Plant Perennials & Easy-Care Plants
If you’re going to plant flowers or any other plants, stick to plants that you can count on coming back year after year. Specifically, perennials are typically the best value for your lawn and will save you from needing to re-plant each year. Research perennials that will thrive in your climate and strategically place them around your yard. You can also which types of plants thrive in your area with little to no intervention from you and can use what you learn to make sure your lawn requires little care to keep looking beautiful.
Pay Attention to Care Guidelines
Caring for your plants means more than simply heading out with a hose once in a while. You need to know what each plant’s requirements.
For example, you should know how often to water and mulch, what type of drainage is best for your plants, what soil to use and whether your plants need fertilizer, and shade or sun. Consider planting species with similar needs close to one another to save you time and trouble.
In a Drought Zone? Look Into Xeriscaping
While xeriscaping, also known as drought-resistant landscaping, was developed for the unique needs of the hot, desert Southwest, the concept has grown to encompass principles that work in any planting zone or climate.
Xeriscaping is a way of looking at your local environment and developing a plan that is consistent with the plants that naturally thrive there with little human help. Once established, your local xeriscape needs only periodic attention to look beautiful at any time of year.
Consider the Climate
It’s obvious that landscaping needs will differ from the seacoast to the mountains, from northern Minnesota to the Great Plains, and from a hot, humid environment to the sunbaked expanses of Arizona and Nevada. While it is possible to cultivate roses in the desert, or succulents in gardens in the salt-filled fog of Maine or South Carolina, it is much more sensible and environmentally wise to tailor your landscape to your geography’s climate.
The most satisfying landscapes look as if they developed naturally and can withstand the changing weather conditions of your particular area. If you’re unfamiliar with the locale, be sure to get advice from a local nursery; ask questions or snap pictures of yards that please you.
Also keep in mind water concerns. If your area frequently has to conserve water due to drought conditions, you don't want to add water-hungry plants to your lawn.
Combine Hardscape with Greenery
Have fun with your landscape and plan for privacy, sports, outdoor dining, activities that appeal to your family. Garden structures like trellises and gazebos can provide a place to read or relax. A sandbox is a great addition if you have young children. A fenced area can eliminate the problem of “doggie digging” or muddy feet.

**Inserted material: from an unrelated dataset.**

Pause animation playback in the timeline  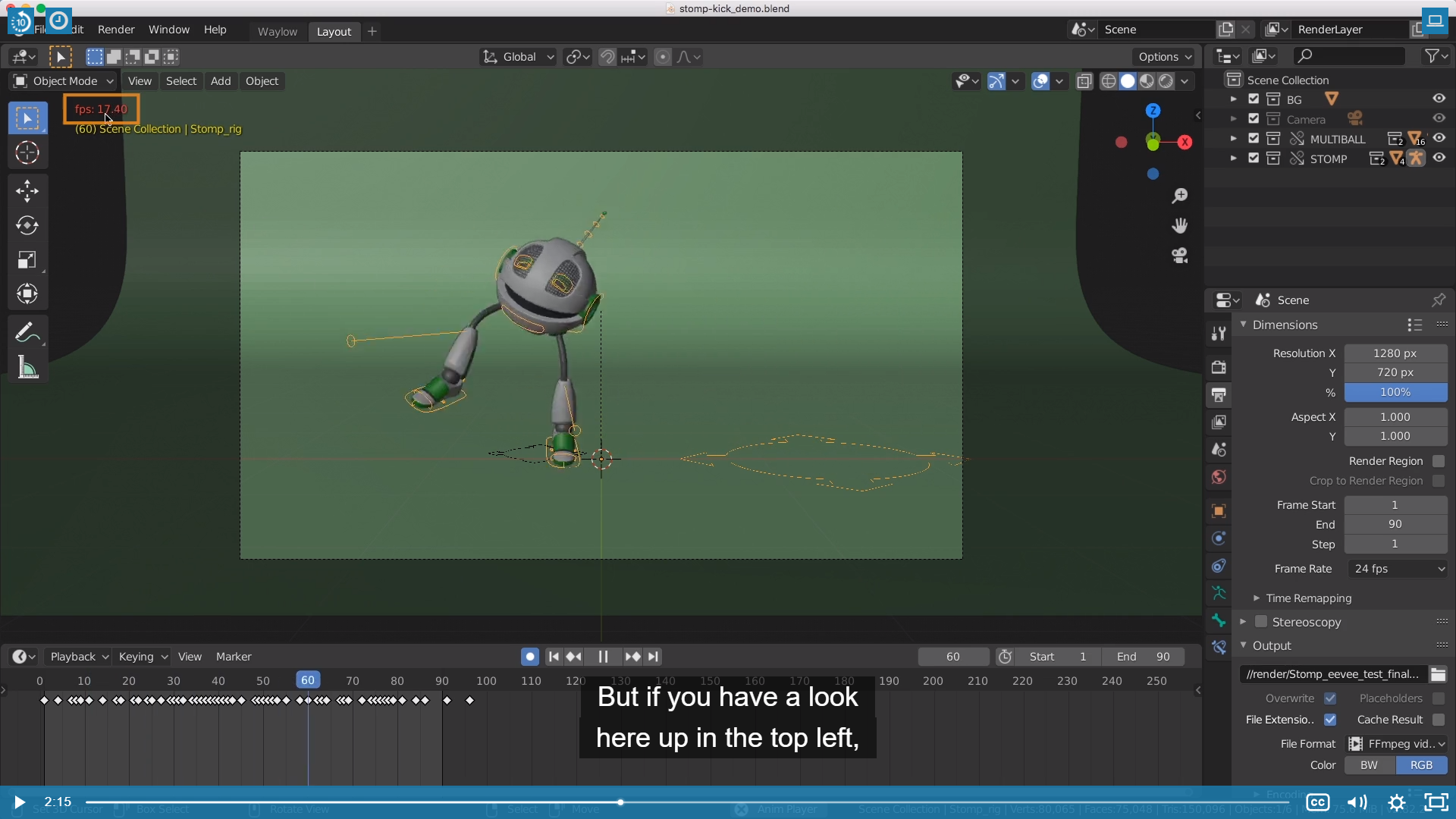tap(603, 657)
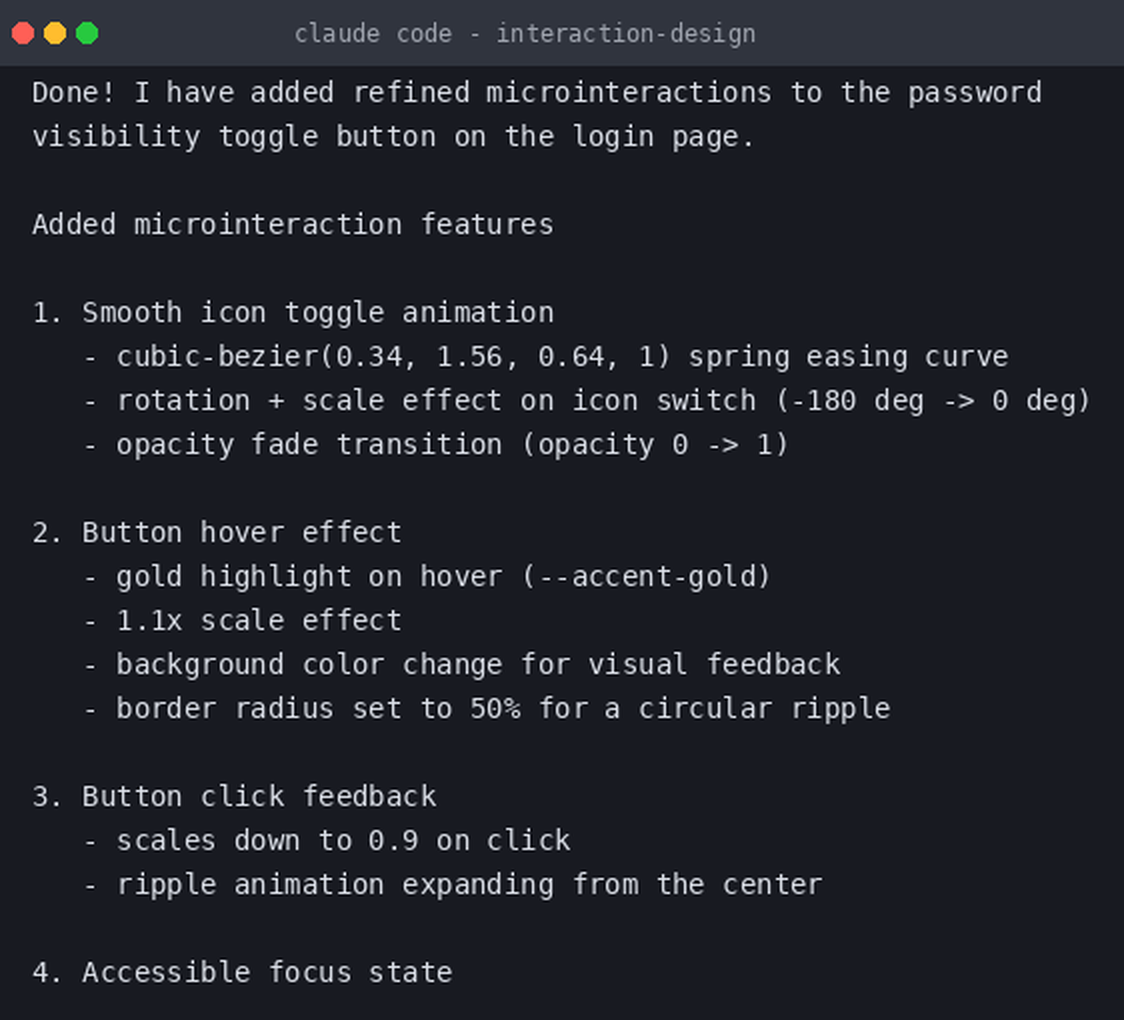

Plan spaces that encourage family togetherness or add a little whimsy. Layer your landscape in front of a fence or wall and leave space for seasonal color if you enjoy spending time outdoors and like to “play in the dirt.”
Also consider that potted annuals generally require little water, and can be moved to take advantage of the sun and natural precipitation.
Use Mixed Materials
Hardscaping with bricks or pavers can be a great way to beautify your backyard and cut down on watering. Mulch beds also serve multiple purposes. For starters, they reduce the amount of grass that needs to be mowed. Second, they provide plants much-needed protection and shelter from the elements. Mulch beds also look appealing and are very inexpensive to install, making them an excellent addition to your property.
Less Is More
While you may be tempted to install a bed with dozens of different plants and flowers because it’ll be beautiful, there’s a downside. The more different plants you have, the more work you’ll have to put into meeting each individual plant’s care and maintenance needs. Instead, why not plant a few larger shrubs or even trees on your property? They’ll still be lovely, will require a lot less work and you can choose flowering varieties for if you want a few pops of color.